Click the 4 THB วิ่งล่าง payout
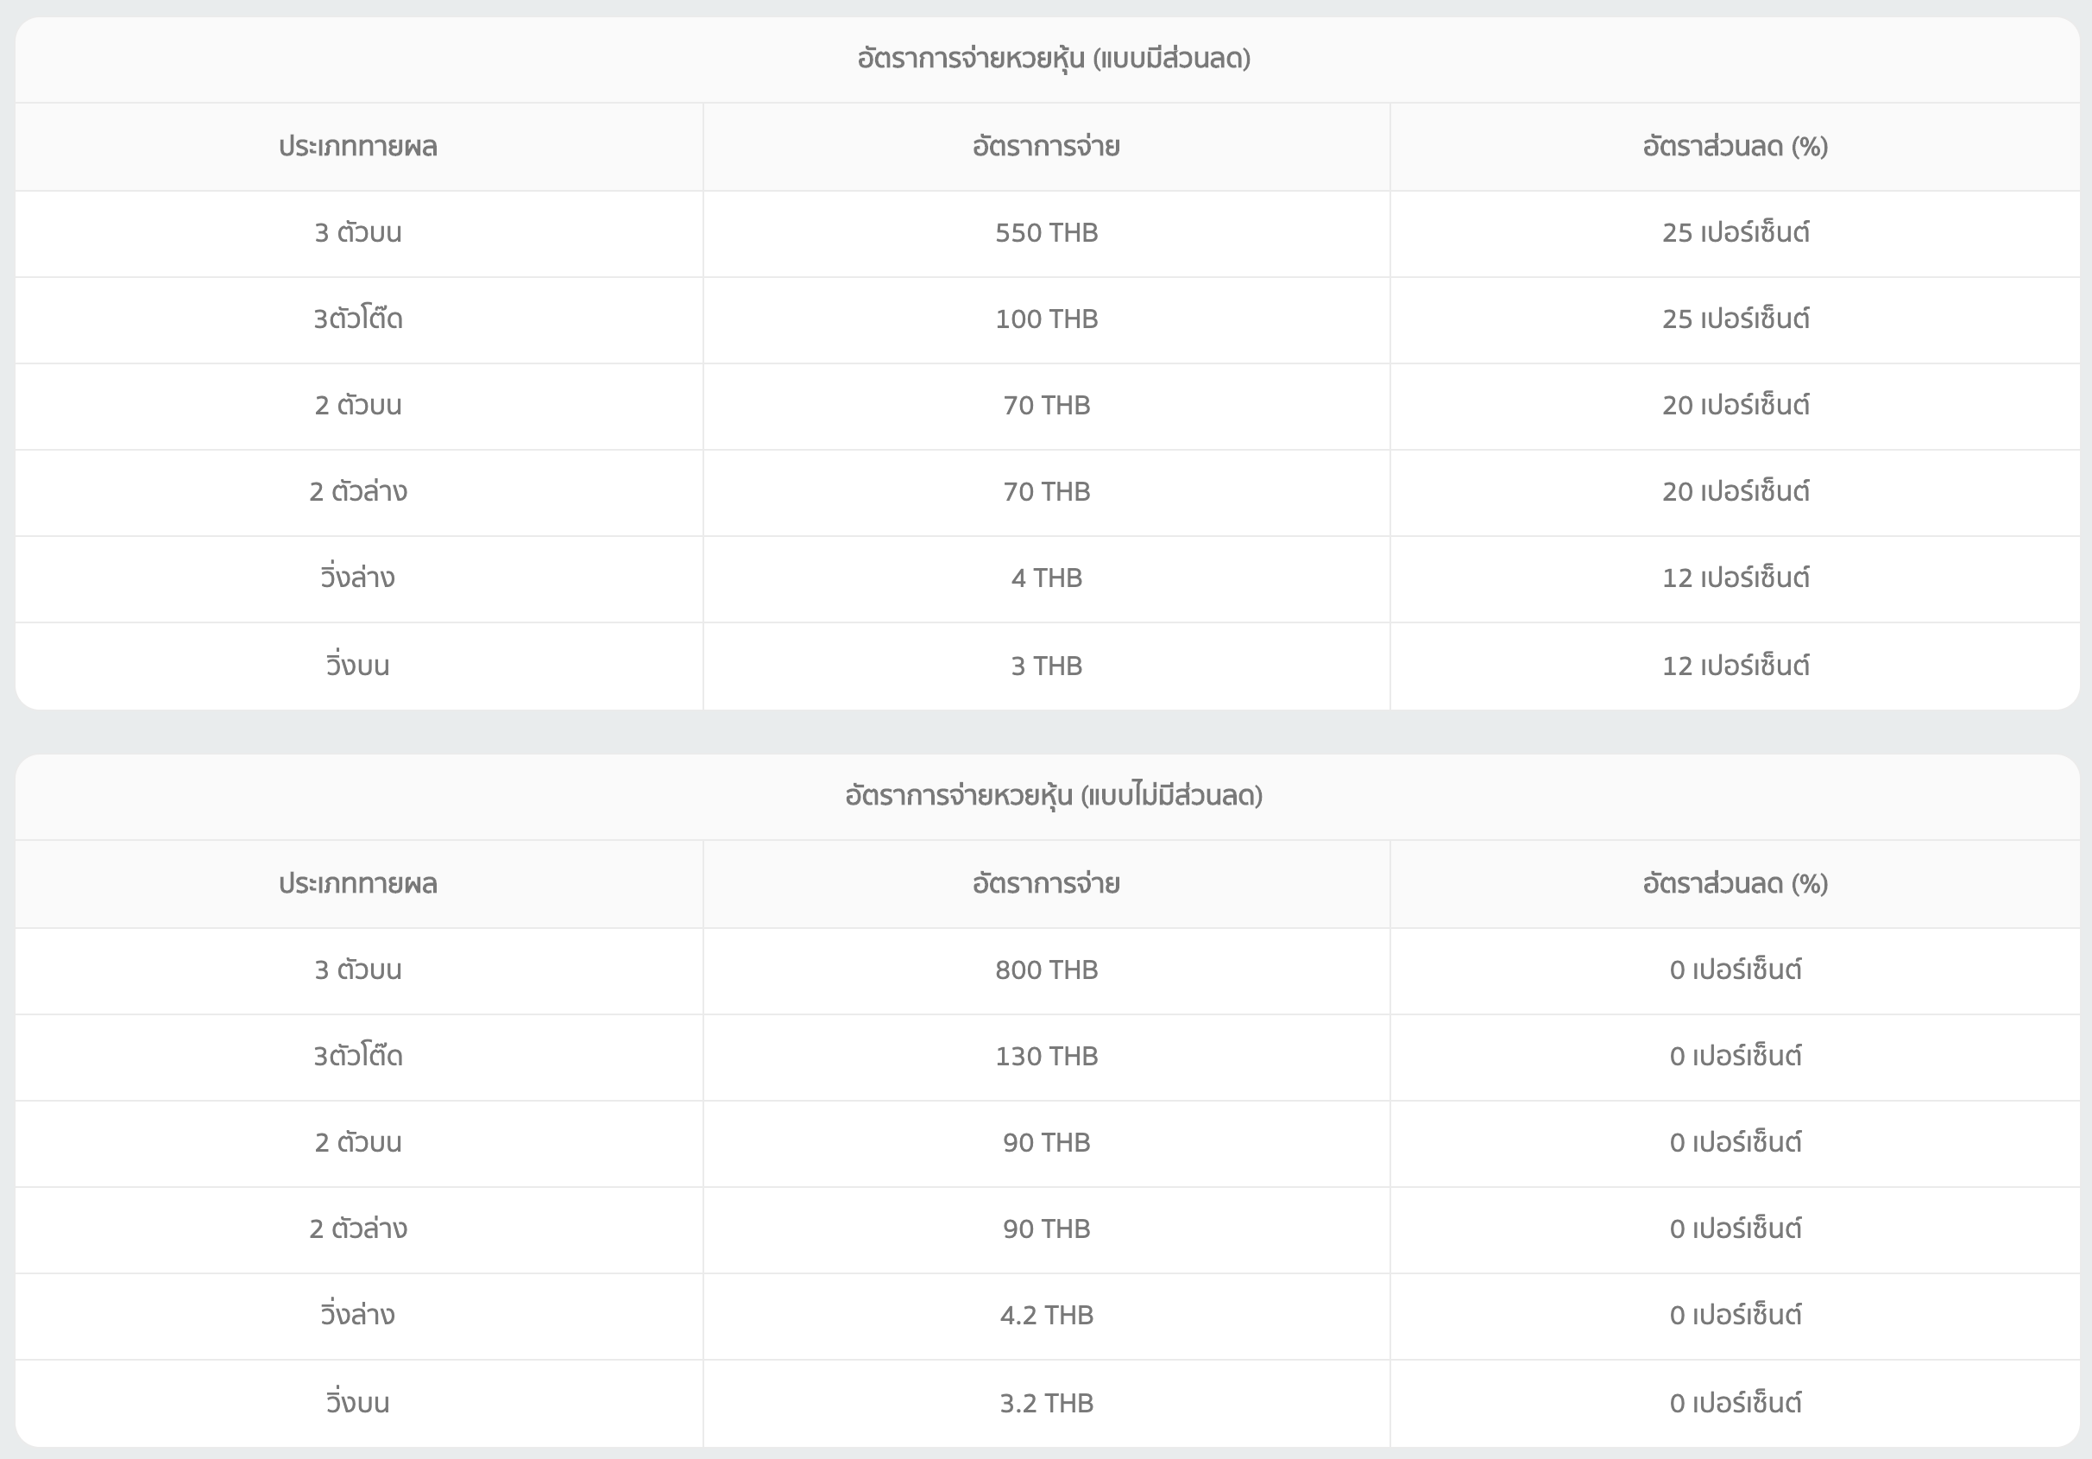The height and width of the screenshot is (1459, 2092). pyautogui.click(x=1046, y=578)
---
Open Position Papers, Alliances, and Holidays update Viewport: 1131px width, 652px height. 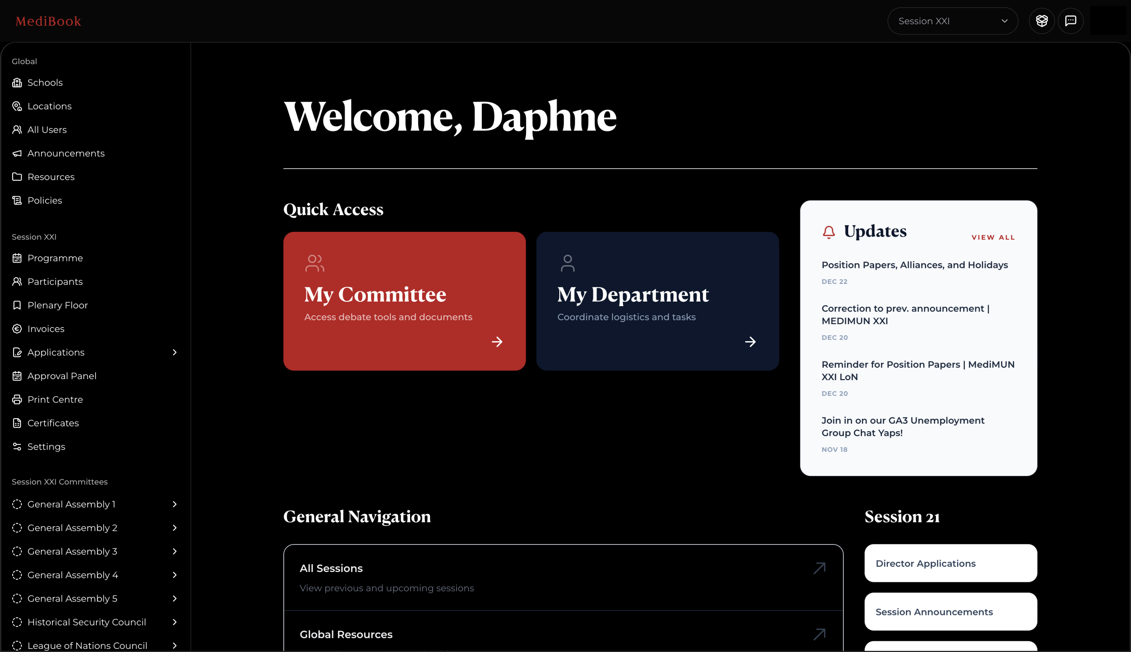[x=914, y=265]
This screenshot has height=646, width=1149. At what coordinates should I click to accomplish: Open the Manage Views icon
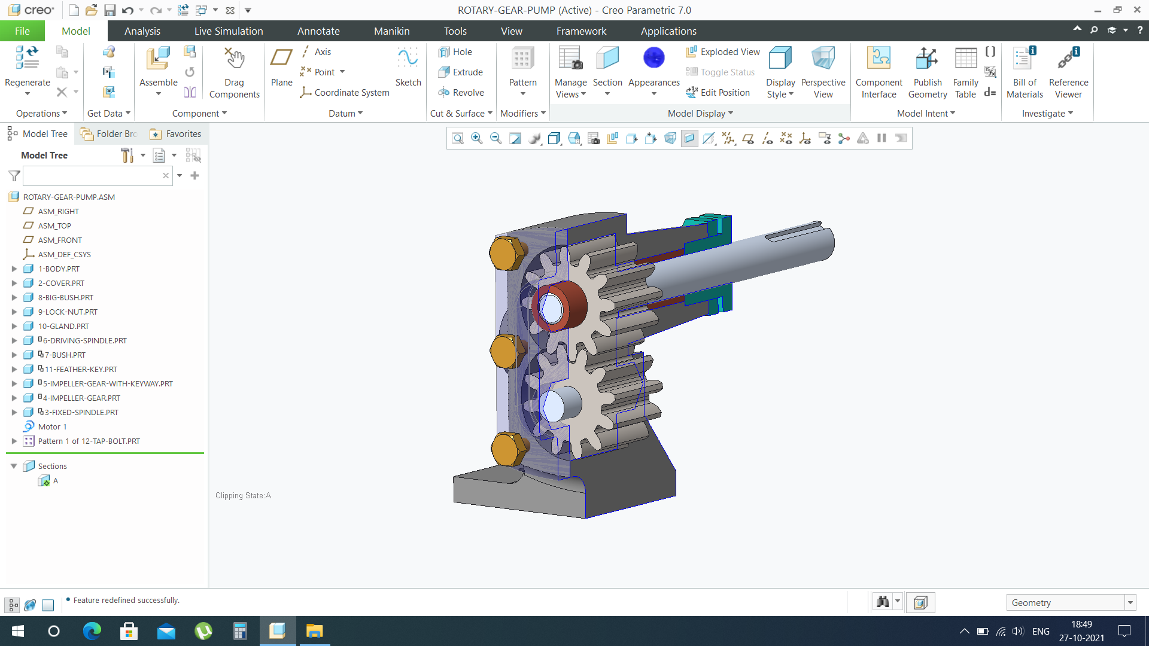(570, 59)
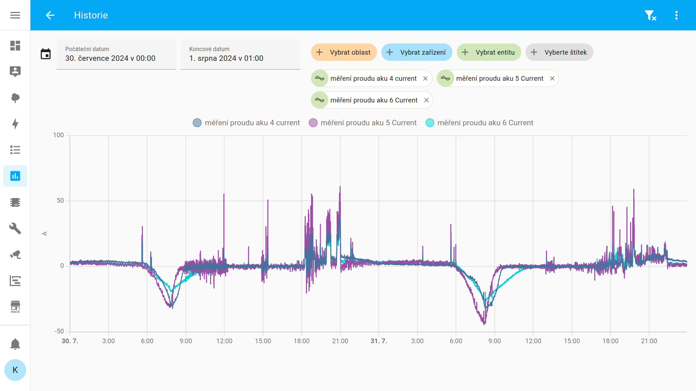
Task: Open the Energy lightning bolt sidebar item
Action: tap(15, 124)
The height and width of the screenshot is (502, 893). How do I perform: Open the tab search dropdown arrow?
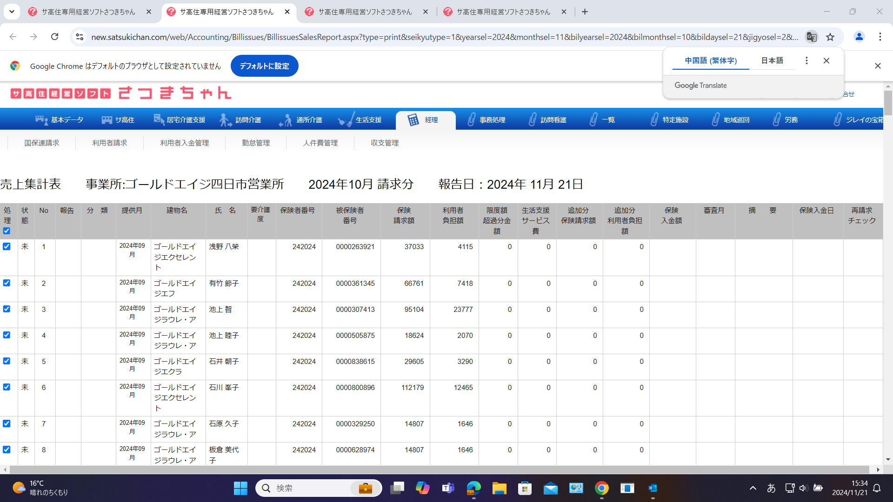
---
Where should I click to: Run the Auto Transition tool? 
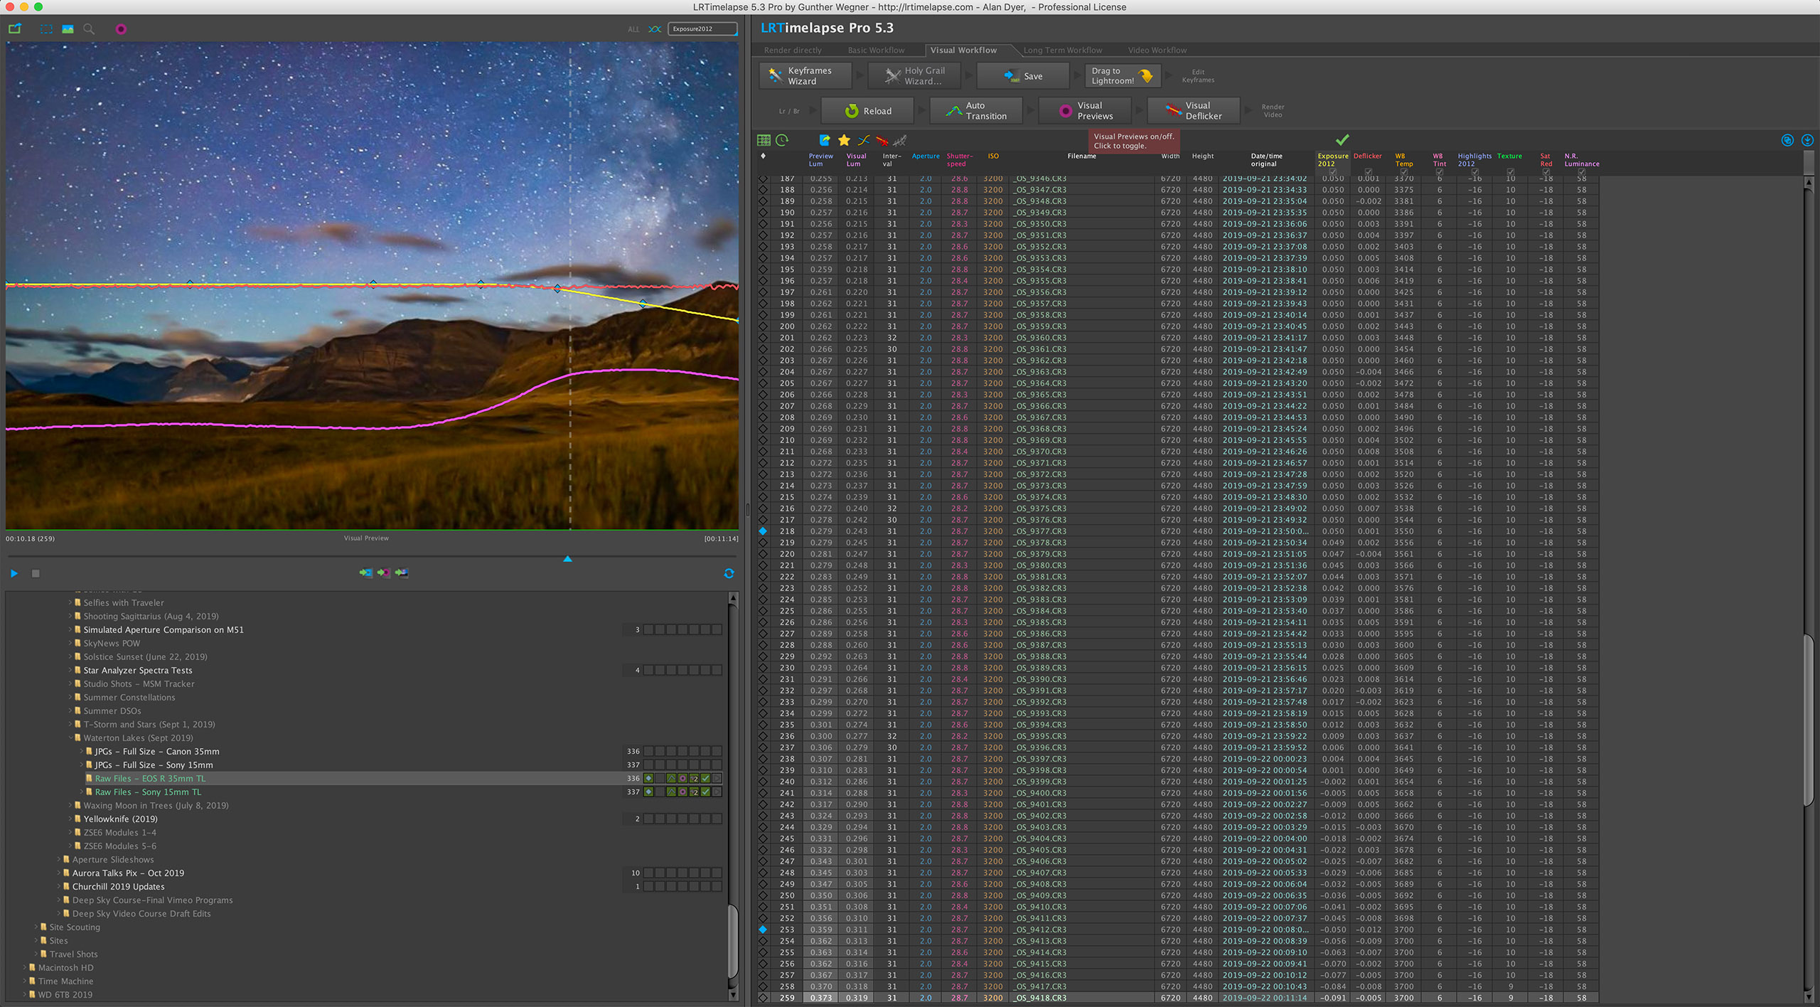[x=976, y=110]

PROBLEM TO WORK ON: In the records above, copy exactly everything from the line that has "This screenshot has" down to the line that has "The height and width of the screenshot is (502, 893).", both ends included, and leave out the pictures.

TASK RESULT:
This screenshot has height=646, width=1149. At what coordinates should I click to accomplish: Open the Manage Views icon
(570, 59)
Task: Open the Energy lightning bolt sidebar item
Action: tap(15, 124)
The height and width of the screenshot is (502, 893). How do I perform: Open the tab search dropdown arrow?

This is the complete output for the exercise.